He always will be - I know this. But it's just different now. Cale was news then. And now. . .well now, there's no new news to share. He's still dead. He still is a heartbreaking story, only most hearts (my own included) have grown bigger and "healed" in some way.
I enjoy getting to share pictures and updates of Finley. I enjoy that there is always something "new" to share. I pray there always will be. Last night Miles was commenting on how crazy it is that Finley just walks everywhere. That it's almost old news. It was big news at the time, but now - well now that's just what he does. He eats lots of the food we eat and he climbs on our furniture and gets haircuts and cuts teeth and does all these things that at one point were new. It was exciting - the novelty of the new things he was doing. But it wears off in a way. Like, I'm not super excited that he's crawling because well, he isn't anymore. Or I'm not crazy impressed that he's sitting up because that's something he's done for a long time now. But . . .he is alive! And the novelty of that will never wear off. Here he is approaching 15 months and I'm still shocked that he is here. That he is doing all these old "news things." But he is. He's here and he's ours and we are just so.very.lucky.
And maybe that's why I miss having just lost Cale. Because the shock of his death hasn't worn off to me. I can run errands and see little boys around his should be age and not have a panic attack. I can laugh and have fun and do normal things. But I am still forever shocked that he didn't make it. That his story is what it is. I guess just as the novelty of Finn's 'aliveness' hasn't worn off, neither has the 'deadness' of Cale.
Sometimes I replay all that happened with Cale. I relive my pregnancy with him and his delivery. I search the past for stories or memories that I've forgotten or haven't yet shared. Because I want there to be something new for him - even two years after his passing. I guess this his how I parent him. This is how I try for him to have a future even though that's impossible.
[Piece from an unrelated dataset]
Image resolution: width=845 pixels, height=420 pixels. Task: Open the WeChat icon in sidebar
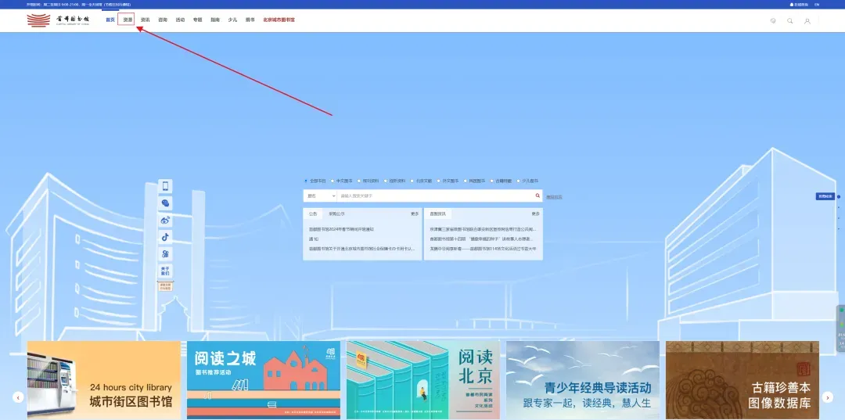[x=165, y=203]
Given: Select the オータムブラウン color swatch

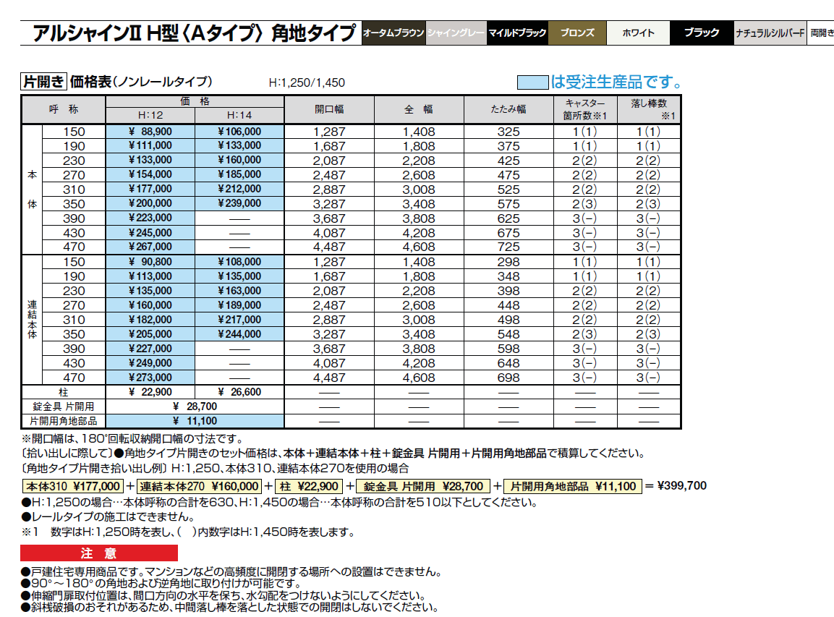Looking at the screenshot, I should pos(394,32).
Before I started typing all this I got a little chilly. (long ago Miles and I made a deal that he can control the temperature settings and I would control the decor of the house. Good deal I think - I just bundle up a lot.) Anyway, I went to go get a sweatshirt and this is the one I grabbed. And it made me smile because of the memories and because it's a part of Cale's story that I haven't shared. At least not with many . . . .
Miles' Uncle is a NYC Cop, hence NYPD
After we learned that Cale's heart had stopped beating, Miles never left the hospital. His brother Daren was still stationed at Fort Benning at the time and he came to the hospital a few times that day/night. I'll never forget the first time he walked in the room. Miles had met him out in the waiting room first. He opened the door for Daren and in he walked. Shaking his head and crying. It was if he was trying to say "I'm so sorry" but he was too shaken up to get any words out. He just walked over and I held out my arms for a hug. And we hugged and cried and I told him it was ok. I didn't mean that what had happened was ok, I meant that it's ok that he was reacting the way he did. I meant that I would somehow come out of this and that somehow we would be ok.
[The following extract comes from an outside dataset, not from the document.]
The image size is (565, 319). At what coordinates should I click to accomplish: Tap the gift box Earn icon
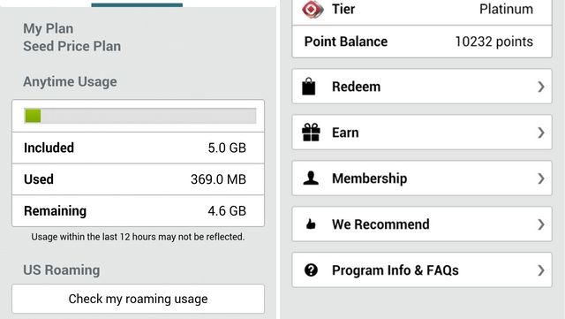coord(311,133)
When Daren was killed Miles gave his eulogy. In it he mentioned how heartfelt Daren's reaction to our loss was:
"When my wife Caroline and I lost our son, Daren was the first person to show up at the hospital. He was still covered in sweat and absolutely nasty from playing racquetball, but he held me and we cried together until we couldn't cry anymore. I remember talking to my wife about it - it was like Daren had lost a son, the depths of his empathy and heartfelt emotions were so real and so tangible. If you knew Daren, he always wore his emotions on his sleeve and poured his heart into everything he did." (full eulogy here)
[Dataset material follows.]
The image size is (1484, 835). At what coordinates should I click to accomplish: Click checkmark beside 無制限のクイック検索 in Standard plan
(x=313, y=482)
. . . . . . .I tried to get some sleep while we waited for Cale to be born, but would wake up either crying or because of a painful contraction. I remember waking up once and hearing Miles and Daren talking. I don't know how long he had been there - it was at least his second time back at the hospital and he had brought Miles some clothes. Miles asked for a jacket or something because it was cold in the room. Daren had brought him the navy sweatshirt.
And on the night of June 28, 2010 and the wee hours of the morning the next day, Miles held his first born son wearing that navy NYPD sweatshirt. He walked around the room with Cale coddled in his arms, his tiny little head full of dark brown hair, resting on his Daddy's arm.
At some point Miles' returned the clothes he borrowed to Daren. And we didn't think much about it. But then Daren was killed and all his belongings were sent back to his parents, I wondered about that sweatshirt. I wondered if Daren still had it and if it had made it back with the rest of his things. Miles told his Mom to be on the lookout for it, and sure enough she found it. She mailed it to us and it showed up almost two years to the day after Miles' last wore it, holding his son.
. . . . . . .As I was getting ready to wrap this post up (because I think it's plenty long enough - congrats if you've read this far!) Finn woke up. He doesn't usually wake up after he's gone to sleep, but woke up crying and stood up in his crib. So I walked in and picked him up. We sat in the chair and rocked. I was wearing the navy sweatshirt - that his brother once touched. And I just started crying. Tears of sadness and tears of joy - all one in the same. Loving a sweet moment with my second son, and still desperately missing my first. The novelty of their lives still unfathomable.